НОВАЯ ЭЛЕКТРОСТАНЦИЯ.
Через две недели будет пущена в ход…»
— Максимка! Иди домой! — послышался снаружи голос отца.
И ребята вынуждены были прекратить свое слушание…
Максимка побежал домой, а Юзик с Мотэлем пошли в поместье околицами.
— Курычи — это деревня, откуда папка, — не мог успокоиться Юзик. — Но здесь говорится о каком — то колхозе. Что это такое?
— Не знаю, — ответил Мотэль. — Да и вообще много незнакомых вещей: инкубаторы, Совнаркомы, ЦИКа.
— А работать в день будут только пять часов! Наши родители по двенадцать и более работают. Неужели и пенсия полная?
— Конечно. Иначе никто не захотел бы работать только пять часов. На то есть разные машины.
— А у нашего пана то же разные машины, а работы всё равно много.
— Так у нас не все работают. Папка говорил, что, если бы все люди работали вместе, для себя, тогда всем можно было бы и еще меньше работать.
Вечером, когда отец вернулся домой после четырнадцатичасовой работы, Юзик заметил:
— А в Советской стране работают пять часов в день.
— Да у нас есть люди, которые работают даже меньше, — сказала мать.
— Нет, там все рабочие работают по пять часов.
— А ты откуда знаешь? — недовольно сказал отец.
— Да слышал… говорили…
— Не Антэк ли? — блеснул глазами отец.
— Нет. Я его и не видел.
— Нечего зариться на чужие края, — сказал отец, готовясь к ужину. — Мало ли что могут говорить? Там хорошо, где нас нет. А если познакомишься поближе, то увидишь, что нигде даром хлеба не дают. Вот в Америке, говорят, тоже хорошо, а сколько наших людей убежало оттуда? Народу на земле столько, что всё ровно все панами не будут. Лучше небольшой кусок хлеба, но определенный.

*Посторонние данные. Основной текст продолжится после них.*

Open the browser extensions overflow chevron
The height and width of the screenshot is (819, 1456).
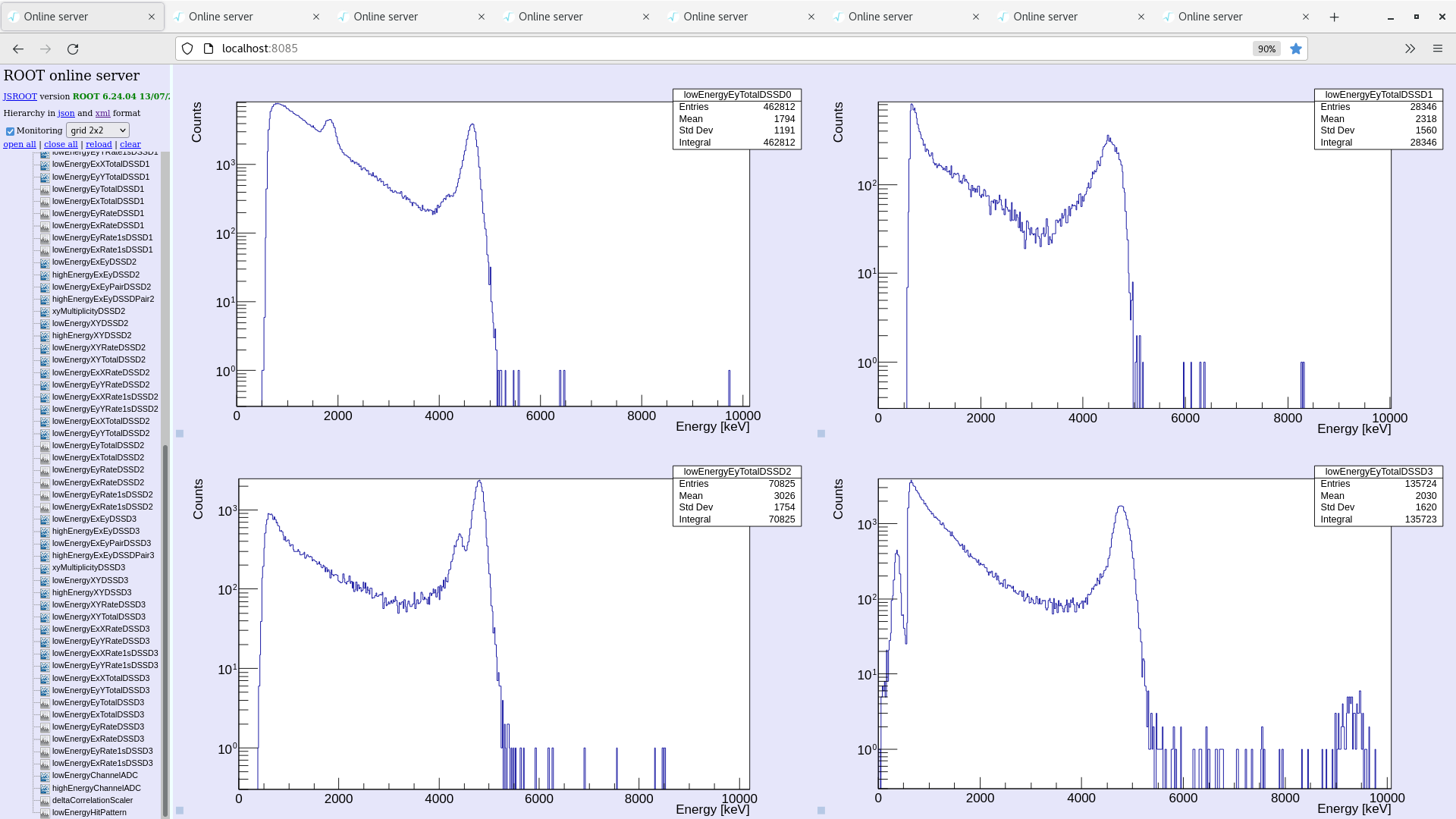1410,49
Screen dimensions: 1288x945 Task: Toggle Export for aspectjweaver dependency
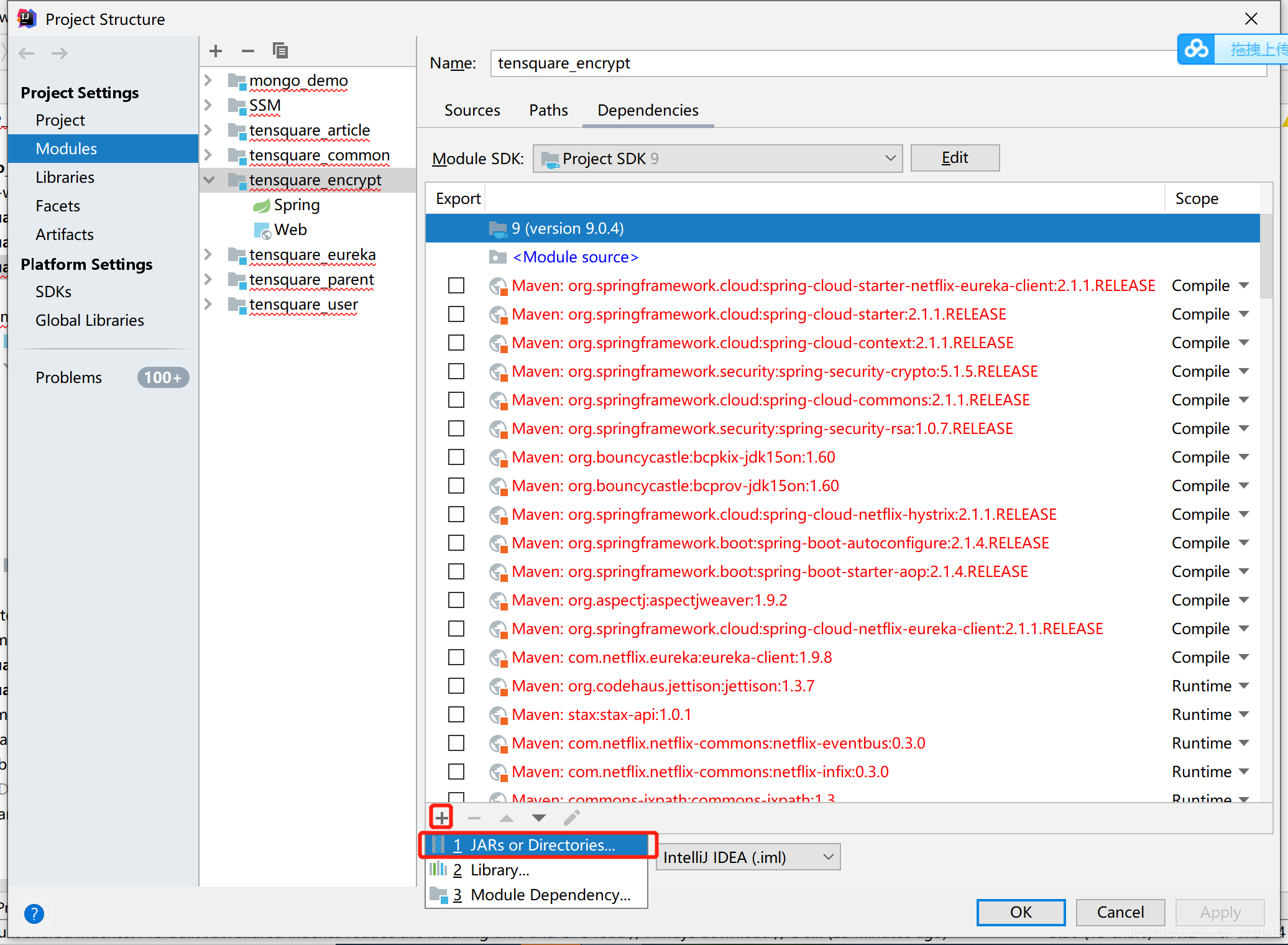click(x=456, y=600)
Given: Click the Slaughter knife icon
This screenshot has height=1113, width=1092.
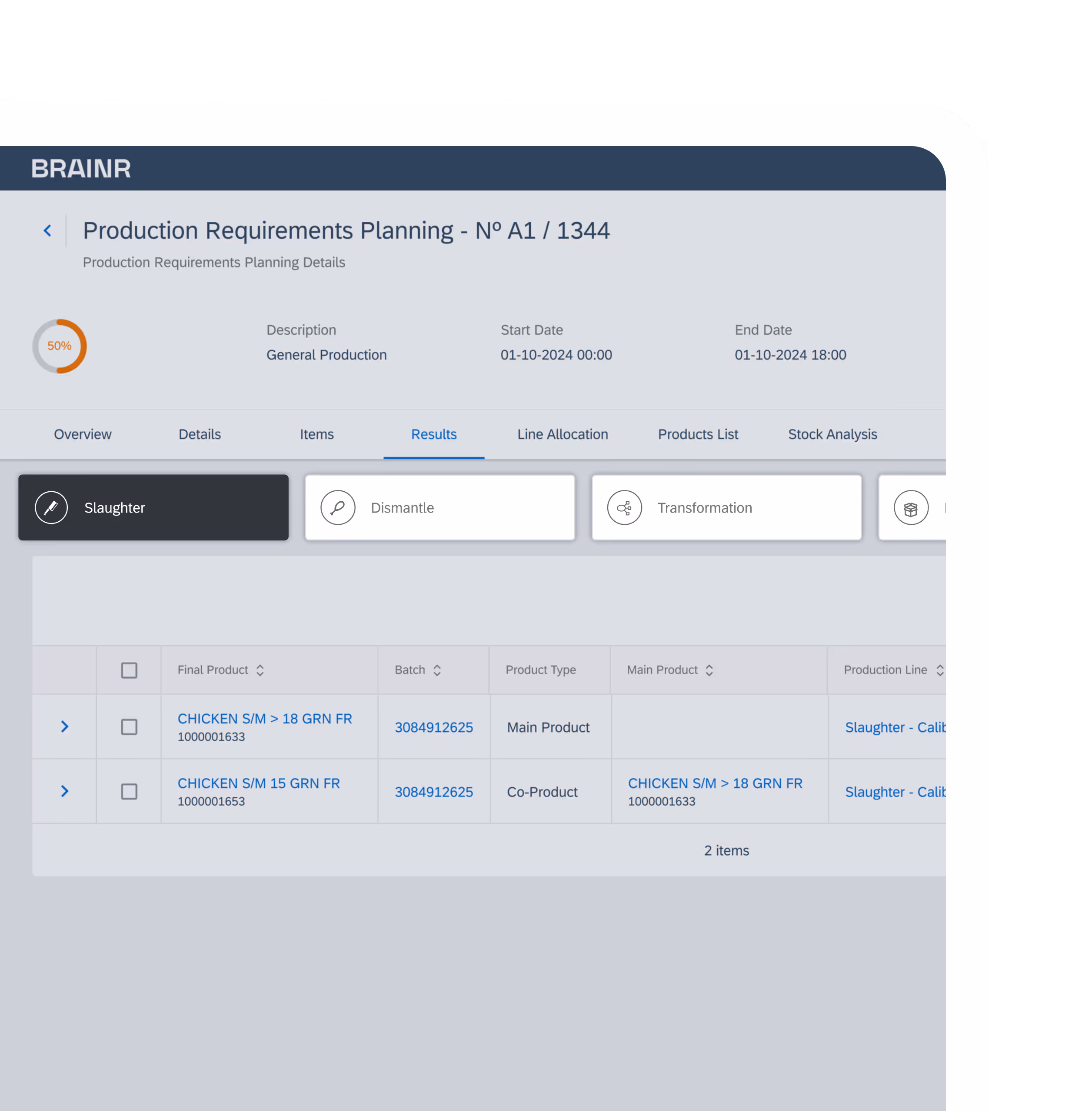Looking at the screenshot, I should click(x=51, y=508).
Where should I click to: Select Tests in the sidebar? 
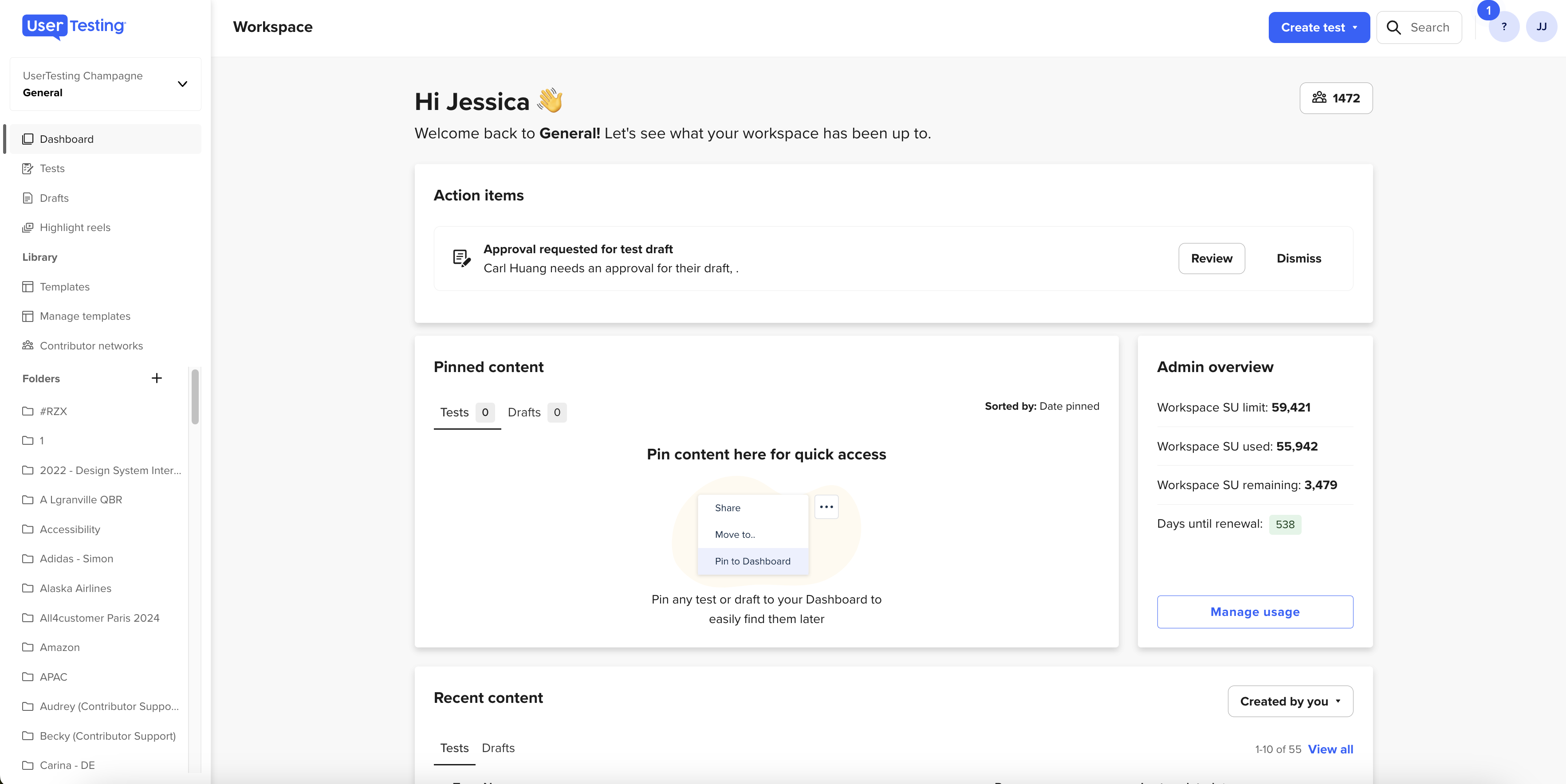pyautogui.click(x=52, y=169)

С нетерпением ждал Юзик следующего дня, чтобы послушать дальше интересные вести. Но не так легко было снова найти. Опять пошли разговоры на разных языках, музыка, пение. И хуже всего то, что слышалось все это вместе.
— Словно ярмарка какая-то в воздухе, — говорил Мотэль.
Только дней через пять поймали они еще отрывок:
«Советская власть в Китае закрепилось окончательно»…
А дальше ничего нельзя было разобрать.
Как ни прятались радиослушатели, но соседние парни заметили. И наши товарищи вынуждены были принять в компанию Винцуся, а потом и Тимоха.
Через два дня удалось услышать, что в Сосновицах идут бои между рабочими и войсками, что в Варшаве и Лодзи тотчас начались забастовки, но какие-то ППС помешали.
Вместе с этим и среди рабочих в имении начались какие-то тайные перешептывания и беседы.
А вслед за этим в усадьбу приехало двадцать человек гусаров. На второй день пошли слухи, что Антэк арестован и куда-то увезен.
Прибежал Мотэль, встревоженный, бледнея.
— Сегодня ночью трясли нас, все перевернули. Но ничего такого не нашли. Хотели было арестовать и отца, но почему-то оставили. Наверное, потому, что избили плетью. Теперь придется сидеть тихо-тихо, так как они следят.
Как же жалел Юзик, что арестовали Антэка! Юзик постоянно собирался поговорить с ним побольше, серьезно; сказать, что они уже многое знают, признаться, что слушали Минск. Он надеялся, что Антэк объяснить все то, что им было непонятно, а может даже даст какое поручение…
И вот не успел! Да самого Антэка жаль — такой хороший был парень.
— Давно этого следовало ожидать, — сказал отец, услышав об аресте Антэка. — Сам виноват. Нечего было соваться, куда не надо.
Две недели стояли солдаты. В это время и парни не собирались возле своего радио.
Тем временем начались занятия в школе. Ксендз гремел:
— Берегите, дети, ваши души. Нечестивые — коммунисты хотят погубить и отчизну, и всех добрых христиан. Отрава их протекает везде. Наблюдайте за всеми врагами, помогайте вскрывать их.
Учитель сказал, что Польша самая большая и счастливая страна, что в ней всем людям живется хорошо, что в ней лучшие порядки и что вся прежняя история ее свидетельствует об этом.
Если раньше все эти разговоры иногда интересовали Юзика, потом тошнило, то теперь уже Юзик чувствовал какую-то злобу и едва удерживался, чтобы не сказать, чего-нибудь против. Но он был в четвертой классе, учился последний год и утешал себя, что недолго уже осталось слушать эти приевшиеся поучения.